Data entries:
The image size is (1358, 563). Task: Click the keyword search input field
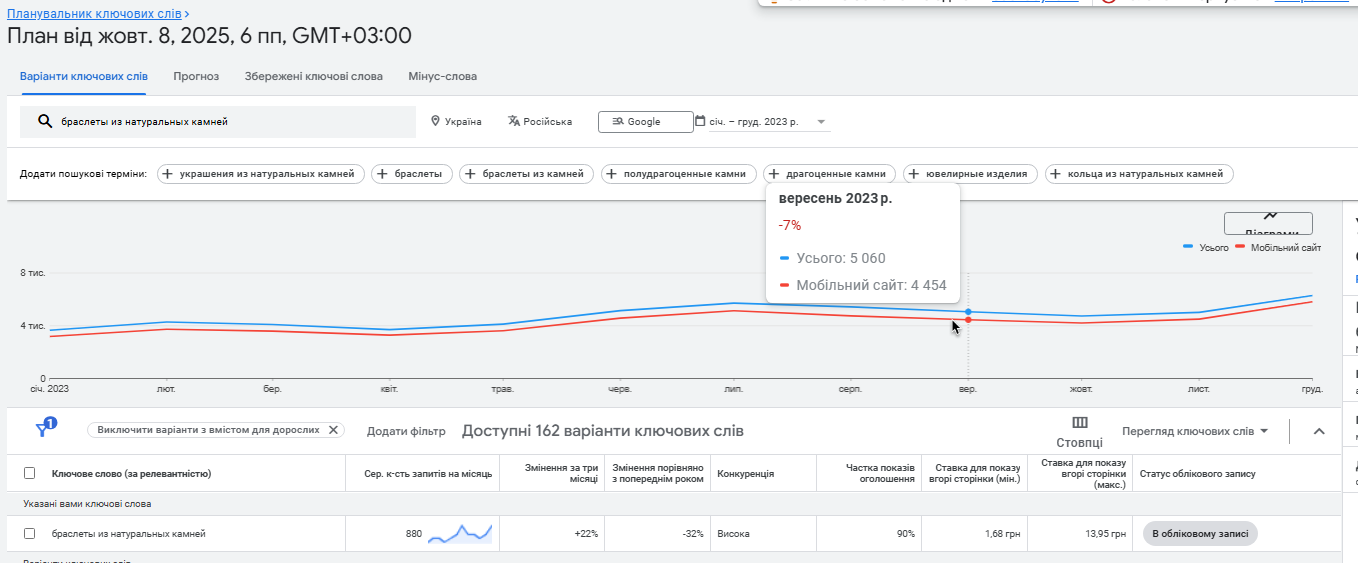pos(230,122)
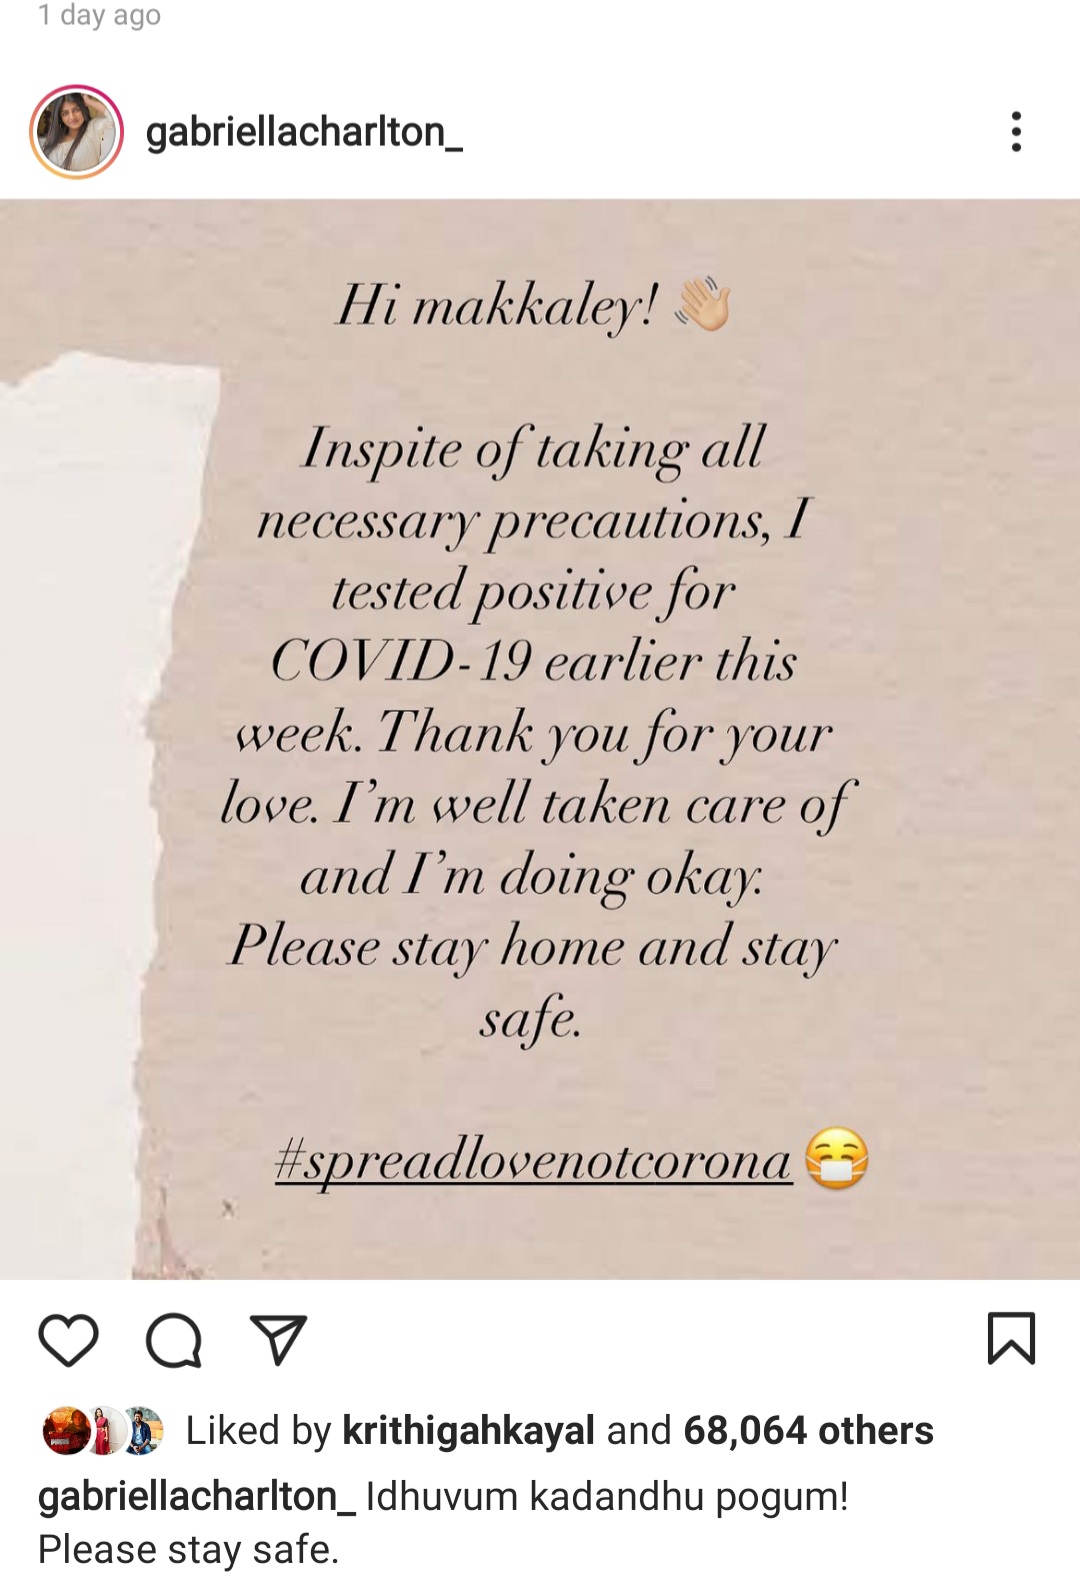This screenshot has height=1581, width=1080.
Task: Tap the second liker avatar in red
Action: pyautogui.click(x=102, y=1430)
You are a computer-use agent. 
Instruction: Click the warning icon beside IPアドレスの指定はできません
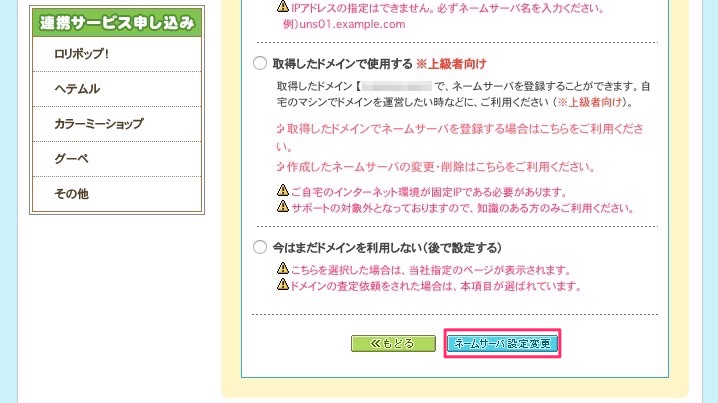tap(283, 6)
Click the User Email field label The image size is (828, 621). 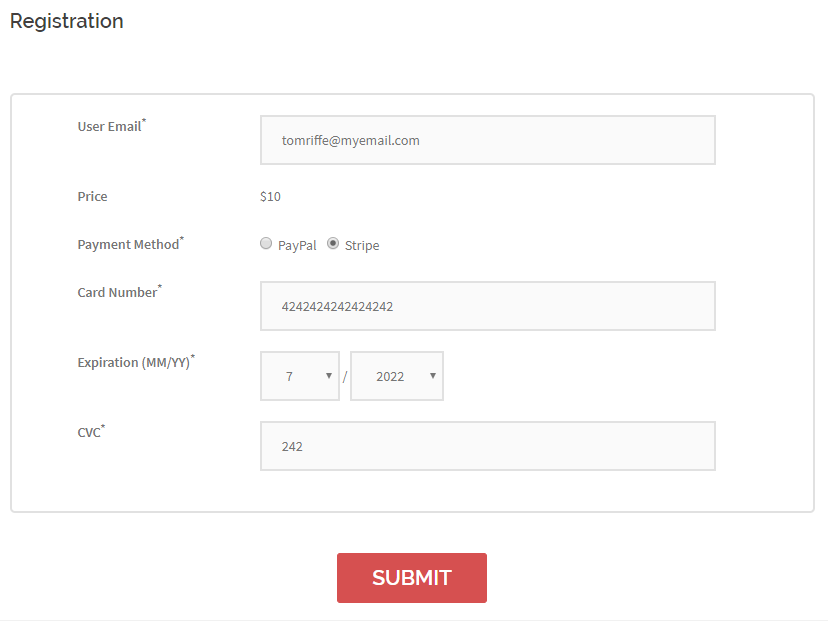point(109,127)
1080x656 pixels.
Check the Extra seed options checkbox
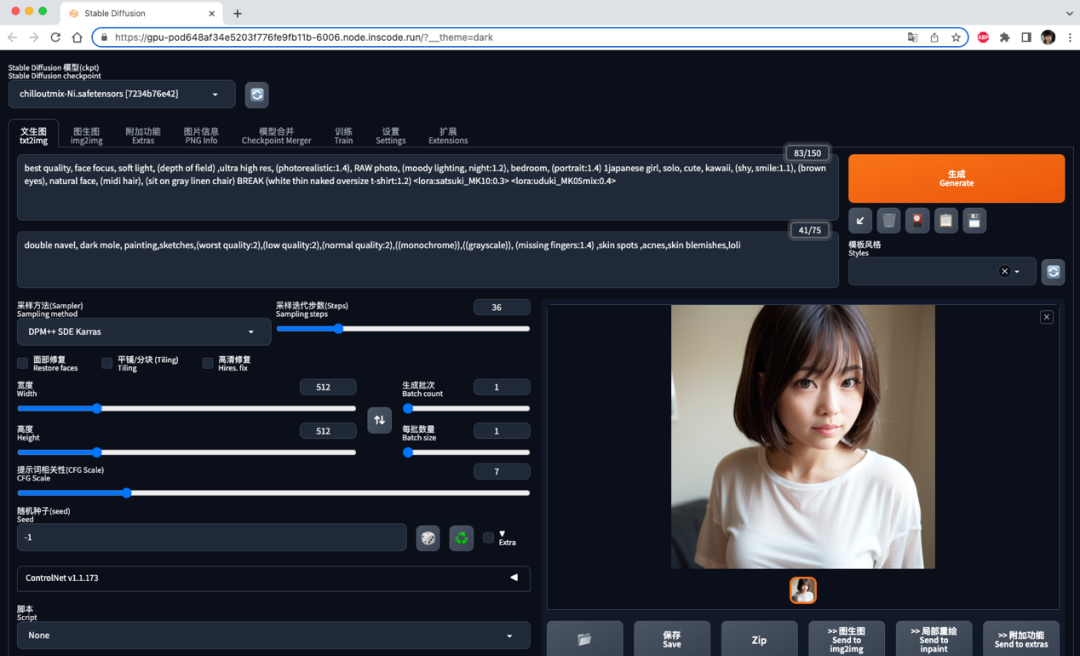[488, 536]
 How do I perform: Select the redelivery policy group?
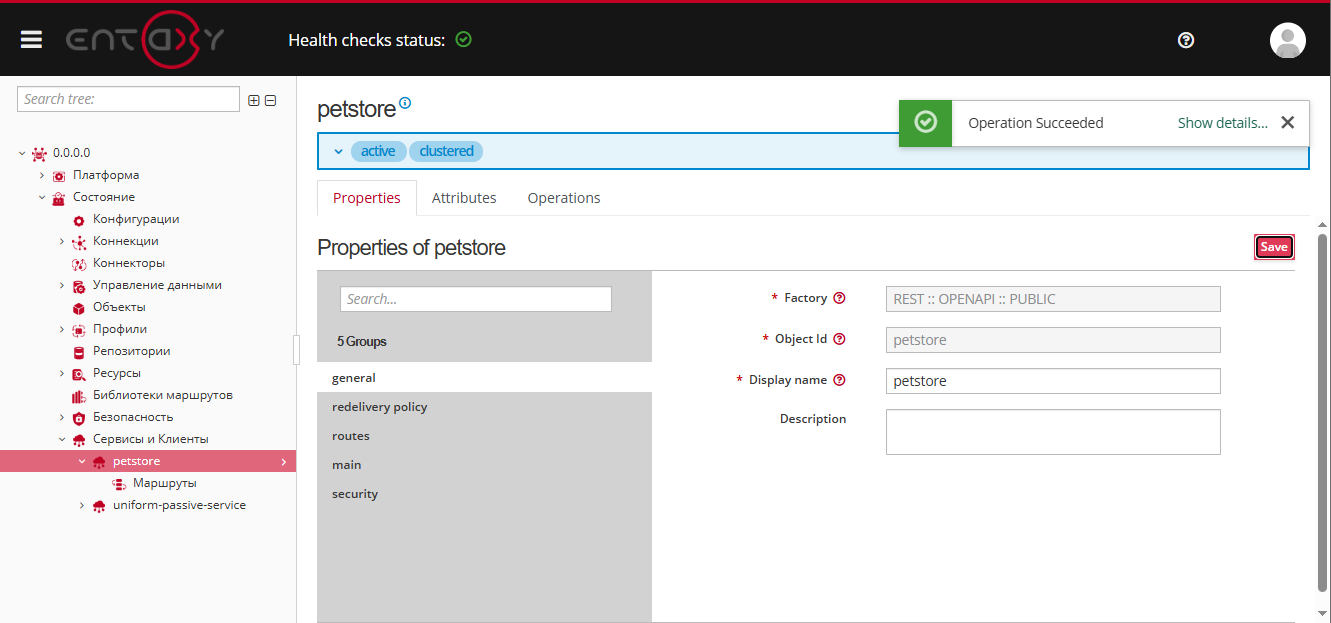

### Exercise goal:
Please print the lines from the one holding "Check the Extra seed options checkbox" through the end of the records above, unchanged and with the pictures left out.

### Result below:
Check the Extra seed options checkbox
[488, 536]
 How do I perform: Select the redelivery policy group?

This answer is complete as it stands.